I don't subscribe overly much to trends, or "memes", or cutesy jargon. It doesn't help me or my audience to be too specific about a subject that's relatively easy for anyone to understand, or at least "easy" as it's viewed by the most literate people on Planet Earth. Sometimes I get caught in whirlpools of astonishment and bewilderment watching t.v. (which occasionally deepens into embarrassment and/or anger for all of you uneducated messes, living out there in "T.V. Land") that reflect my advanced education and prolonged work experience in such a profound way, I simply can't entertain the discussion as relevant or useful, and that's when I know you've been sold a bunch of total fucking bullshit.

Last summer, a dressmaker decided to time the sale of their knockoff dresses for prom season to the award show red carpets and your unfortunate color blindness, which, to an expert visual communicator like me, is a really fucking nasty thing to do. As soon as I saw the image pictured above, I immediately said "blue and black" and I knew I was right. I cannot be (and could not have been, in chronological order) an artist, designer, art director, or publisher without my great eyes, and failing that, entire sectors of my industry are devoted to achieving correct color matching results. Most desktops use RGB color mode for the Internet (https://en.wikipedia.org/wiki/RGB_color_model) and CMYK for print (https://en.wikipedia.org/wiki/CMYK_color_model), reflecting the pixels and paint used in the two processes.

If you blow up an image in digital imaging software, you can see the blocks of color that comprise a digital color photograph.You can then select an eyedropper tool in Photoshop (really $$$ high-end professional-grade software) to break down the color values into separate divisions of red, green, or blue (for the Internet), or cyan, magenta, yellow, and black (or "K" in printing). We also have color chip manufacturers that produce tear-off swatches that we attach to layouts, in case we feel further color clarifications are needed.

Color separations are an art of their own, woefully ignorant as the public is to such practices. CMYK color values are available for any color we see as humans, rendered into palette chips that we detach from very expensive color books, for the purposes of paint mixing at the color separators. For really tough material that needs extreme accuracy (like museum-quality reproductions of famous artwork well-known for their colors), we build even more steps into the proofing process. But, that's print. In the digital world, you are much more vulnerable to suggestion and the crudeness of a programs' blocks of computer coding used to simulate color onscreen, which is much less sophisticated than the human eye, and that's the trap you all fell into.

# SOURCE MATERIAL:
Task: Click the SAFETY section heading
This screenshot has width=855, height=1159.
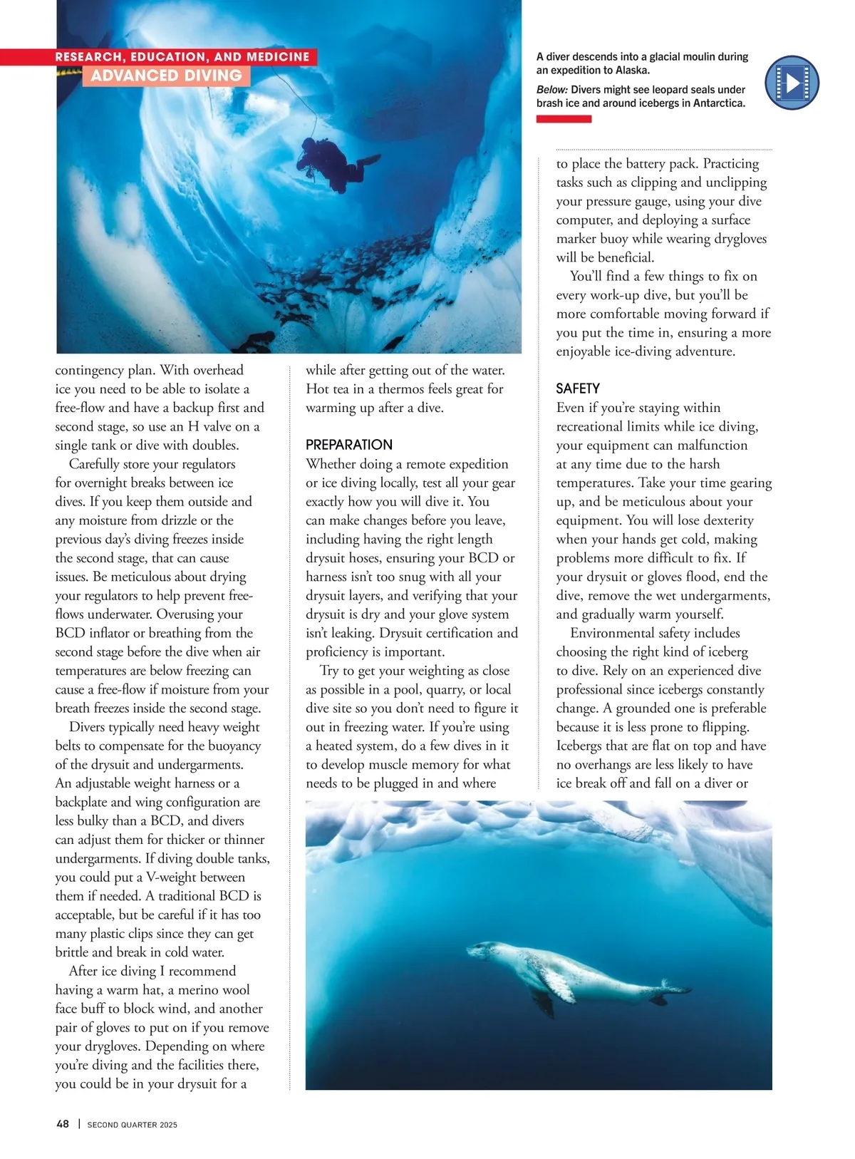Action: [x=578, y=388]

# EXERCISE PROMPT:
According to the passage on color matching, which color mode do most desktops use for print? The data is separate material, unconnected to the passage on color matching.

# ANSWER TO THE TASK:
CMYK.